• _Stated goal_:
Reproduce every one of the records below verbatim, line for line.

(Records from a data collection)
--*--

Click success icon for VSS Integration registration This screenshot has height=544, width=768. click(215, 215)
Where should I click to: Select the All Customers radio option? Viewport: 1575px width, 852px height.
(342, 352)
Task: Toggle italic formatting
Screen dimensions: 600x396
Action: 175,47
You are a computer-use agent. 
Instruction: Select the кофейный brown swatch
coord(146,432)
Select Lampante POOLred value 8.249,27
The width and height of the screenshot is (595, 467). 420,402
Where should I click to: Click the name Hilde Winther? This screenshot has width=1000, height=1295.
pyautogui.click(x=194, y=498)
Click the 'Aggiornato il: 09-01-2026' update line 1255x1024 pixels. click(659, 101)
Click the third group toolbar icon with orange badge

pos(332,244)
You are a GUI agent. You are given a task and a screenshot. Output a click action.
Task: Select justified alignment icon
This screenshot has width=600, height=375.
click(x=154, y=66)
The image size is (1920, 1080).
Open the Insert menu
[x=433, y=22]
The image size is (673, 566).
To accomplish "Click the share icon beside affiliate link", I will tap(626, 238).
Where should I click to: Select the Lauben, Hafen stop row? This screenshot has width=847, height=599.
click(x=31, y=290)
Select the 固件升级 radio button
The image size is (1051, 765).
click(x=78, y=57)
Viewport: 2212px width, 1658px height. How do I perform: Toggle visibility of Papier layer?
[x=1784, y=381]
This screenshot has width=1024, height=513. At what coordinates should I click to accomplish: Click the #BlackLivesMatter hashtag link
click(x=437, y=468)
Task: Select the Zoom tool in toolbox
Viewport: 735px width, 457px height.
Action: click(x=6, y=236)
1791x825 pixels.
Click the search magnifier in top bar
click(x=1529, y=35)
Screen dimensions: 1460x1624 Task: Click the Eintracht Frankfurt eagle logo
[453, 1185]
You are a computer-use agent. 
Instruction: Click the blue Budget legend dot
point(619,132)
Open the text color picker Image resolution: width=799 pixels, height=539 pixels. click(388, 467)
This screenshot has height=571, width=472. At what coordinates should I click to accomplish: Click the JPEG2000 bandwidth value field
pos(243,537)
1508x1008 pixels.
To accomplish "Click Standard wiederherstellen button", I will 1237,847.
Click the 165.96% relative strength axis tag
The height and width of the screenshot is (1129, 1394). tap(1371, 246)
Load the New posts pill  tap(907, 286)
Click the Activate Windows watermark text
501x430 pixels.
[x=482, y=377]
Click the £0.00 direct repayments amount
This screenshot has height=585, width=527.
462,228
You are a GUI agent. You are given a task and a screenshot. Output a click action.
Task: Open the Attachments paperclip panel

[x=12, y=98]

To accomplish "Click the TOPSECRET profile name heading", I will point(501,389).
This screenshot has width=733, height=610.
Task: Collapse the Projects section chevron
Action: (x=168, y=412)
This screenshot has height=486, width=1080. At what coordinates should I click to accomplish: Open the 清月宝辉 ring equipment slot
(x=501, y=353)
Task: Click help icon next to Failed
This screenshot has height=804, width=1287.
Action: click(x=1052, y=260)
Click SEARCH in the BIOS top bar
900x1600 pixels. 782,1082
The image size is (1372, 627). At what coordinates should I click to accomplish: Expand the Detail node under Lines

--*--

• _Result of this task_:
Click success icon for VSS Integration registration This screenshot has height=544, width=768. click(215, 215)
Where should I click to: Select the All Customers radio option? Viewport: 1575px width, 852px height.
(342, 352)
Task: Toggle italic formatting
Screen dimensions: 600x396
Action: 175,47
You are a computer-use agent. 
Instruction: Select the кофейный brown swatch
coord(146,432)
Select Lampante POOLred value 8.249,27
The width and height of the screenshot is (595, 467). 420,402
Where should I click to: Click the name Hilde Winther? This screenshot has width=1000, height=1295.
pyautogui.click(x=194, y=498)
Click the 'Aggiornato il: 09-01-2026' update line 1255x1024 pixels. click(659, 101)
Click the third group toolbar icon with orange badge

pos(332,244)
You are a GUI agent. You are given a task and a screenshot. Output a click action.
Task: Select justified alignment icon
This screenshot has width=600, height=375.
click(x=154, y=66)
The image size is (1920, 1080).
Open the Insert menu
[x=433, y=22]
The image size is (673, 566).
To accomplish "Click the share icon beside affiliate link", I will tap(626, 238).
Where should I click to: Select the Lauben, Hafen stop row? This screenshot has width=847, height=599.
click(x=31, y=290)
Select the 固件升级 radio button
The image size is (1051, 765).
click(x=78, y=57)
Viewport: 2212px width, 1658px height. How do I perform: Toggle visibility of Papier layer?
[x=1784, y=381]
This screenshot has width=1024, height=513. At what coordinates should I click to accomplish: Click the #BlackLivesMatter hashtag link
click(x=437, y=468)
Task: Select the Zoom tool in toolbox
Viewport: 735px width, 457px height.
Action: click(x=6, y=236)
1791x825 pixels.
Click the search magnifier in top bar
click(x=1529, y=35)
Screen dimensions: 1460x1624 Task: Click the Eintracht Frankfurt eagle logo
[453, 1185]
You are a computer-use agent. 
Instruction: Click the blue Budget legend dot
point(619,132)
Open the text color picker Image resolution: width=799 pixels, height=539 pixels. click(388, 467)
This screenshot has height=571, width=472. At what coordinates should I click to accomplish: Click the JPEG2000 bandwidth value field
pos(243,537)
1508x1008 pixels.
To accomplish "Click Standard wiederherstellen button", I will 1237,847.
Click the 165.96% relative strength axis tag
The height and width of the screenshot is (1129, 1394). tap(1371, 246)
Load the New posts pill  tap(907, 286)
Click the Activate Windows watermark text
501x430 pixels.
[x=482, y=377]
Click the £0.00 direct repayments amount
This screenshot has height=585, width=527.
462,228
You are a GUI agent. You are given a task and a screenshot. Output a click action.
Task: Open the Attachments paperclip panel

[x=12, y=98]

To accomplish "Click the TOPSECRET profile name heading", I will point(501,389).
This screenshot has width=733, height=610.
Task: Collapse the Projects section chevron
Action: (x=168, y=412)
This screenshot has height=486, width=1080. At what coordinates should I click to accomplish: Open the 清月宝辉 ring equipment slot
(x=501, y=353)
Task: Click help icon next to Failed
This screenshot has height=804, width=1287.
Action: click(x=1052, y=260)
Click SEARCH in the BIOS top bar
900x1600 pixels. 782,1082
The image size is (1372, 627). At what coordinates should I click to accomplish: Expand the Detail node under Lines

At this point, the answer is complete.